WHAT YOU SHOULD DO: Quote the records that follow in full, leaving the pictures out.
__________
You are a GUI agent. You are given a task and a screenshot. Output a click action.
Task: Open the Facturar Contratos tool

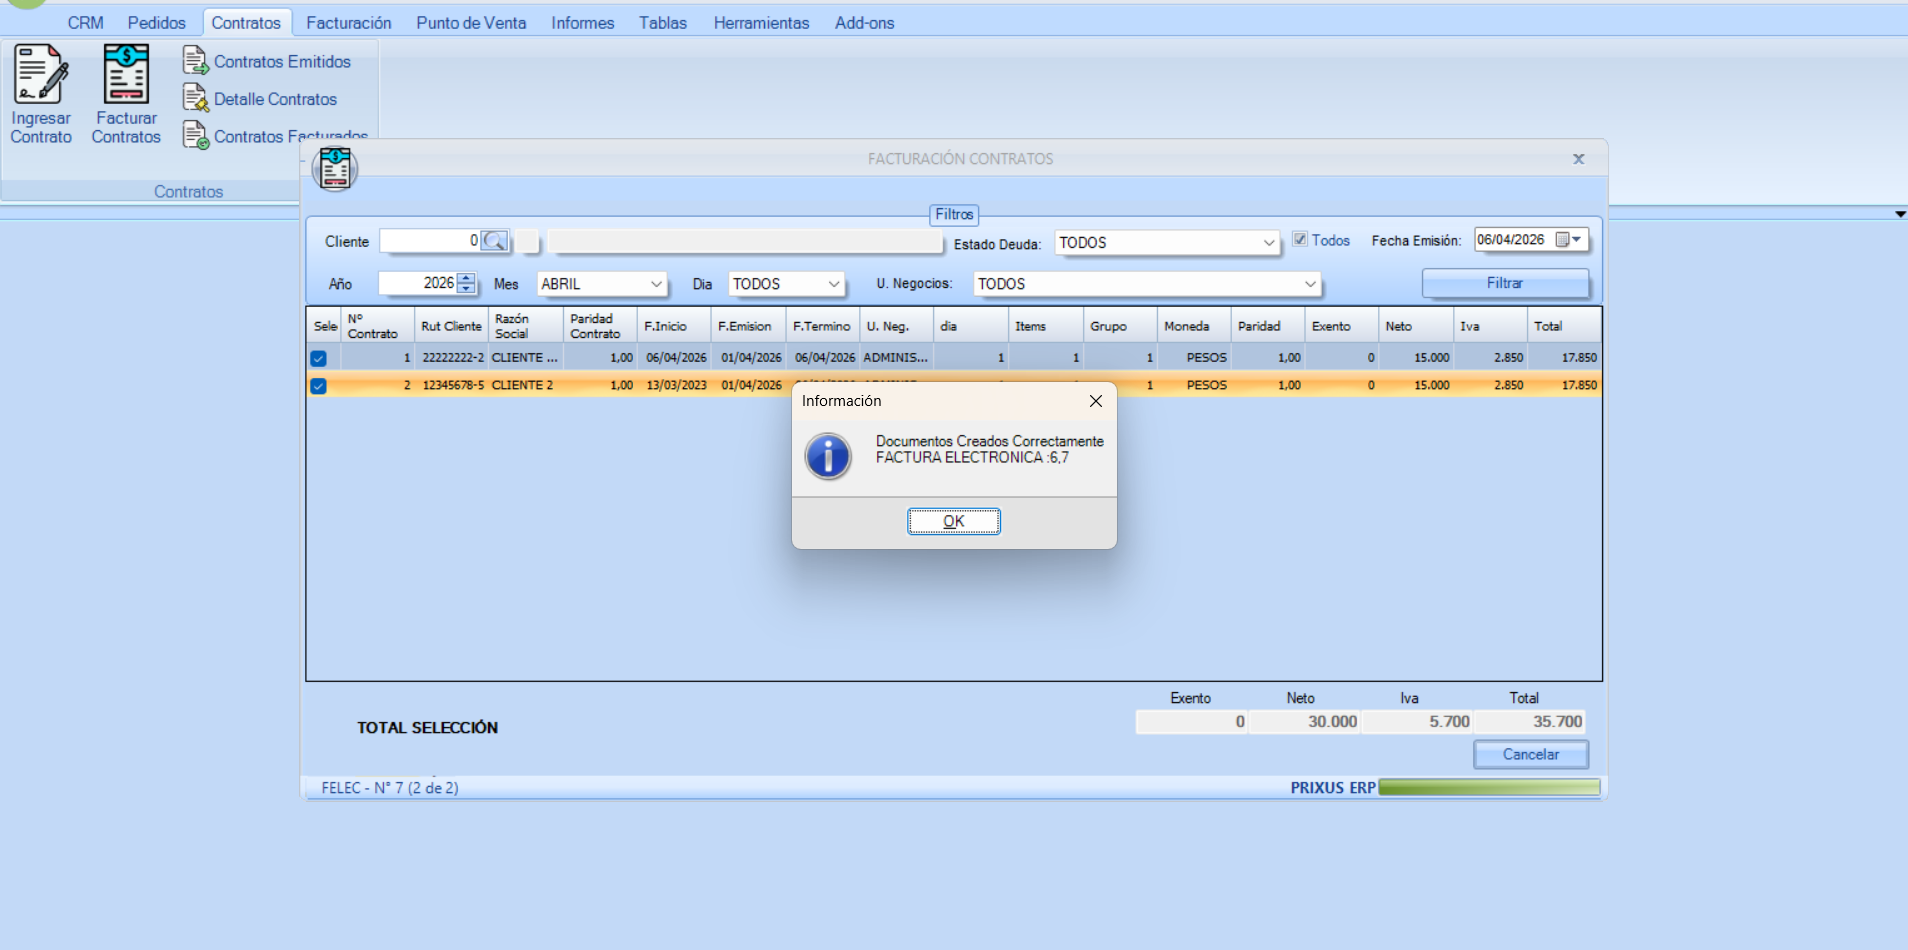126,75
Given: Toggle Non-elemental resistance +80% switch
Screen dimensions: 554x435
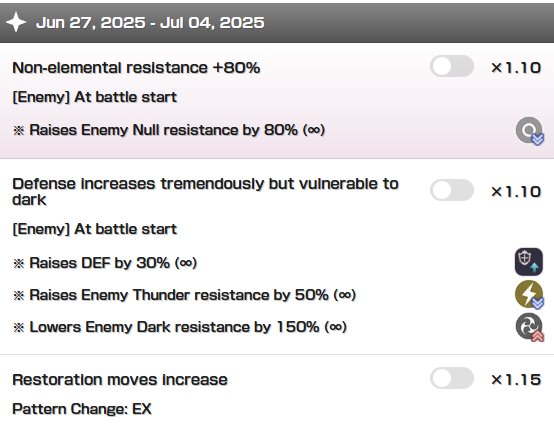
__________
RESPONSE BELOW:
You are a GUI agent. You are given a task and a screenshot. Output a click action.
Task: Open the Facturar Contratos tool

126,75
Given: Toggle Non-elemental resistance +80% switch
Screen dimensions: 554x435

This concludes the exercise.